# Having To Push Down HARD On Your Clutch? I fixed that in 10min!



## DjTechnicsSL220 (Jun 6, 2006)

So my clutch sucks like crazy. This morning I was driving it to respray my front bumper and I was so fed up with the clutch and how hard I had to push down and the annoying squeeking sounds when you finally get the clutch all the way to the floor to start up the car. So i bought myself a can of WD40 and sprayed all!!!!! into the housing of the clutch cable and now!!!! DFGFVGSDGDSFASFSA It feels hydrolic and Im not lying at all!!!!!!! the clutch goes down with ease!!!!!! and comes up with ease without stressing your foot no problem. I drove my car today for an hour just becuz my clutch felt amazing!!! any more questions just ask. Im soooo happy!


My 1993 Nissan Sentra XE


----------



## JohnnyWash1 (Jul 27, 2005)

I've been meaning to do that lately.


----------



## HATEnFATE (Dec 24, 2002)

You know what.....thats a sign that you need a new cable.


----------



## DjTechnicsSL220 (Jun 6, 2006)

No my cable snapped when I was headed to work in around November of 2005, bought a brand new one and installed it myself and it felt better than the old one, but I think there was no lube in the housing all this time. I just now did it and it feels great!!!


----------



## RallyBob (Nov 29, 2005)

I just swapped the tranny on my B13 last night. It's always had a stiff clutch cable, and I've replaced the cable twice before. 

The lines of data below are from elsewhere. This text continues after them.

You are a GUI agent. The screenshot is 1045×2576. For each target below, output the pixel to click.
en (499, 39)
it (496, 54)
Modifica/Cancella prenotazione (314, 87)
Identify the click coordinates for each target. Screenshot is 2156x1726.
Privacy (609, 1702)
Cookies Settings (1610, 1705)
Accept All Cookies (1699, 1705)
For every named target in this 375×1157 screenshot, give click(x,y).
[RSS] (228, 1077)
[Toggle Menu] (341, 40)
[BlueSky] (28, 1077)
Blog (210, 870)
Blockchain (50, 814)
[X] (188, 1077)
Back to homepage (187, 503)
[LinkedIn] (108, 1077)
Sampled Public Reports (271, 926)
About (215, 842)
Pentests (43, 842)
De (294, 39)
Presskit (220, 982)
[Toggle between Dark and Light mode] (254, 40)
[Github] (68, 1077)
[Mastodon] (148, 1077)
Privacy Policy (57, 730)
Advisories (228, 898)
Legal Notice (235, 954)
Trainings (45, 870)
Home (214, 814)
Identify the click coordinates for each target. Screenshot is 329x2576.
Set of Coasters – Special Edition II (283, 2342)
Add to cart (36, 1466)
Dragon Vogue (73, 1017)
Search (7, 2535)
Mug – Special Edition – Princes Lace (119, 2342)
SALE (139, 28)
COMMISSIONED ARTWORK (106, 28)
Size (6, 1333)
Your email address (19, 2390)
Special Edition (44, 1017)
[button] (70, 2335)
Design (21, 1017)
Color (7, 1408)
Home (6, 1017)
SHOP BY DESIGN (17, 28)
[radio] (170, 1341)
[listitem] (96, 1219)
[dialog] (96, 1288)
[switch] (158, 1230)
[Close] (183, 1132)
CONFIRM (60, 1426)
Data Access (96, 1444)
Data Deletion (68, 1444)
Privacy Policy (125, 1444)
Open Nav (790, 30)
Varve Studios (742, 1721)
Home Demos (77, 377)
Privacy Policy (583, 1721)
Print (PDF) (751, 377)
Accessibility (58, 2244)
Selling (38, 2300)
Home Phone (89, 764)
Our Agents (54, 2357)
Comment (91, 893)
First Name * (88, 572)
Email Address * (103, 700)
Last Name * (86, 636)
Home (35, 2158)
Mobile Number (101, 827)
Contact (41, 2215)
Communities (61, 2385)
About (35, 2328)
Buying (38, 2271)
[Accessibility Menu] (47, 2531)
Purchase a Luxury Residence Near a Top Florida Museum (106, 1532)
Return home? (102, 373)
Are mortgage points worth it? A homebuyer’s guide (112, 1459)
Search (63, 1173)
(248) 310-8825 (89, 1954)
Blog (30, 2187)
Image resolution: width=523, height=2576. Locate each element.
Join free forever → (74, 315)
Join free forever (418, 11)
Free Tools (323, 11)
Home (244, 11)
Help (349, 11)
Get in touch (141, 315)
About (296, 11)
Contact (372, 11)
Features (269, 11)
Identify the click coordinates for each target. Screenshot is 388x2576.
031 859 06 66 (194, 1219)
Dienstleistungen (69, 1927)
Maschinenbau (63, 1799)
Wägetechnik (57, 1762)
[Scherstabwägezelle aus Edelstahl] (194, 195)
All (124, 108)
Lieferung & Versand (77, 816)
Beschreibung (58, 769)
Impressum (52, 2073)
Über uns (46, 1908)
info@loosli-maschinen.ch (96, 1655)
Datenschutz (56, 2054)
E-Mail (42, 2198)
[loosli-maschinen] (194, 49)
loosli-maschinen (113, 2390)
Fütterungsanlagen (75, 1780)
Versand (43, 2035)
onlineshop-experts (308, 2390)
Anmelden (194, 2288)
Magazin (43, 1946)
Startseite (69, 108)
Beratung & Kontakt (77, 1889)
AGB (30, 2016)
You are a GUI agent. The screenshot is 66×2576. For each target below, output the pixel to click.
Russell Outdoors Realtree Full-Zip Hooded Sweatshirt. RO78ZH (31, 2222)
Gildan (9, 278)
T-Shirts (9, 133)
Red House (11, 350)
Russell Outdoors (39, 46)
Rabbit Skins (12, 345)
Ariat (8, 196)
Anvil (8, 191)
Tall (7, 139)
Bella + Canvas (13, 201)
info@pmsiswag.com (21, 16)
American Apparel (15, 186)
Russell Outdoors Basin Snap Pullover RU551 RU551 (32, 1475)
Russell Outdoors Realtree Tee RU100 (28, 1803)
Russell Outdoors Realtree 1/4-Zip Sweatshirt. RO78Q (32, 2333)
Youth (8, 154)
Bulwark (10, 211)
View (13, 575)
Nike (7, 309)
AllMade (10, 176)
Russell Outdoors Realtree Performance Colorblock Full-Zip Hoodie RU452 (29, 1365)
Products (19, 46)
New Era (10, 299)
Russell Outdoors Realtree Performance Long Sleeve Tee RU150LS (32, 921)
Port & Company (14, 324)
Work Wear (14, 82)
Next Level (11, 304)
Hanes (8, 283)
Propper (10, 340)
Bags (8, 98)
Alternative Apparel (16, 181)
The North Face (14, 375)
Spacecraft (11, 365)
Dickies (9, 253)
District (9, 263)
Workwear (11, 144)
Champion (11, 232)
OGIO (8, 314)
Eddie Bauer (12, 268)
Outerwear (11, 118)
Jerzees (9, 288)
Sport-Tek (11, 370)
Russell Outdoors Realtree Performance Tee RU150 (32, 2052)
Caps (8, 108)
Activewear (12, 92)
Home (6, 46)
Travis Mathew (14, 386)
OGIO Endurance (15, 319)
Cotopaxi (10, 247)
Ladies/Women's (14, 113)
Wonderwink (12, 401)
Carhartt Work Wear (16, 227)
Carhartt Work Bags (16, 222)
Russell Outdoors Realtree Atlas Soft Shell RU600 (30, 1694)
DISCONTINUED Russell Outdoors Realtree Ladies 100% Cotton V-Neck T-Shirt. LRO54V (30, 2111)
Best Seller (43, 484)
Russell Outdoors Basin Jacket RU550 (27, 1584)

Turns out there was so much clutch fiber, grit, metal and grease on the release bearing sleeve the release bearing could hardly slide at all. After the install was complete (with a new release bearing and molydisulfide grease on the sleeve), I sat in the car and depressed the clutch pedal....it was so light compared to before I thought I forgot to attach the cable!


----------



## Andy (May 3, 2005)

So, I'm looking to buy this beater '91 SE-R and it has a sucky clutch.

Basically, the clutches first 1/3 of travel is super easy, and then I have to stomp HARD on the clutch to get it to go down, and it comes up quite slowly. It does release fully however, and the disc seems to be fine. Does this sound like a binding up cable?


----------